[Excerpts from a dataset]
+++
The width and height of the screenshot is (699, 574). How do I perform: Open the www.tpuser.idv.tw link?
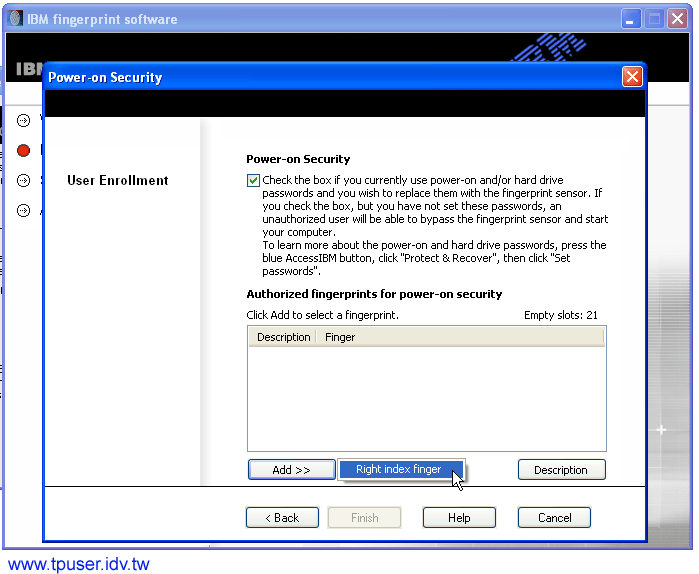79,564
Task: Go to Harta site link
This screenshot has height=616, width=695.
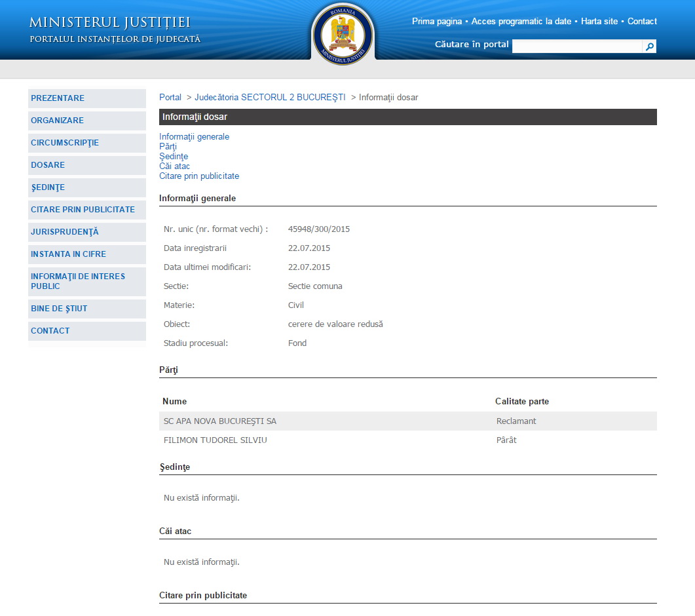Action: 599,22
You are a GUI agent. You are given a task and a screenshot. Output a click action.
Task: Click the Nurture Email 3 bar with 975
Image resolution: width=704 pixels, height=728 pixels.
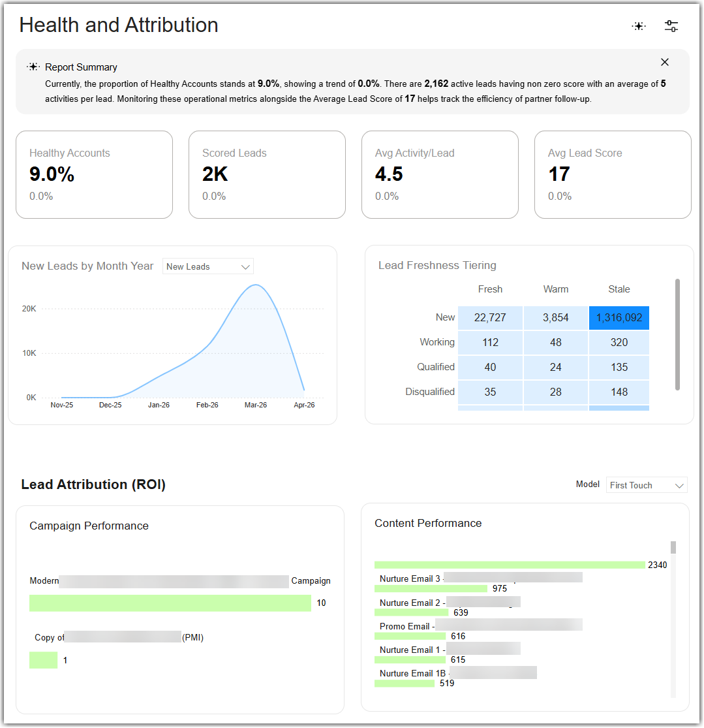point(431,589)
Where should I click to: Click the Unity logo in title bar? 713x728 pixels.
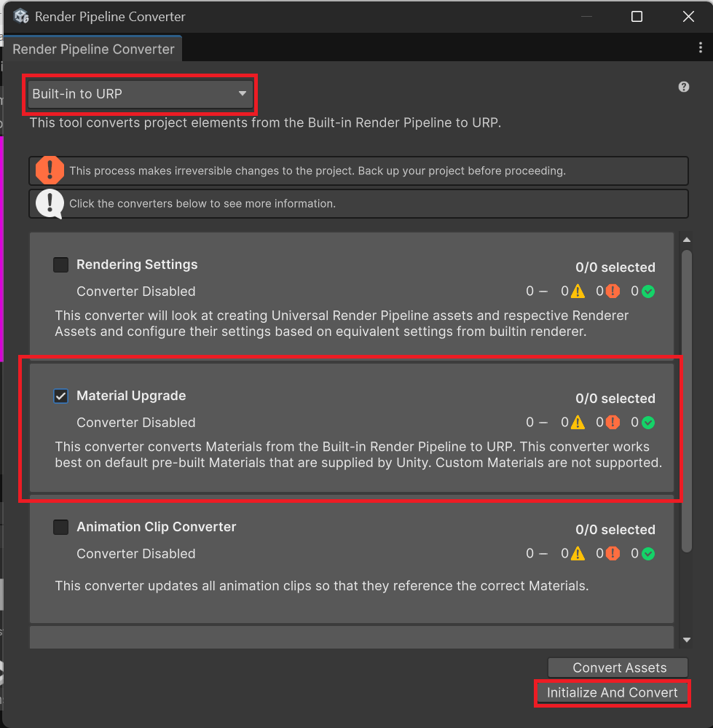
+++
## Exercise requirements
Without the pictures, write out every line above exactly as it appears.

## Task result
The width and height of the screenshot is (699, 574). How do I perform: Open the www.tpuser.idv.tw link?
79,564
Task: Go to Harta site link
This screenshot has height=616, width=695.
Action: 599,22
You are a GUI agent. You are given a task and a screenshot. Output a click action.
Task: Click the Nurture Email 3 bar with 975
Image resolution: width=704 pixels, height=728 pixels.
point(431,589)
Where should I click to: Click the Unity logo in title bar? 713x728 pixels.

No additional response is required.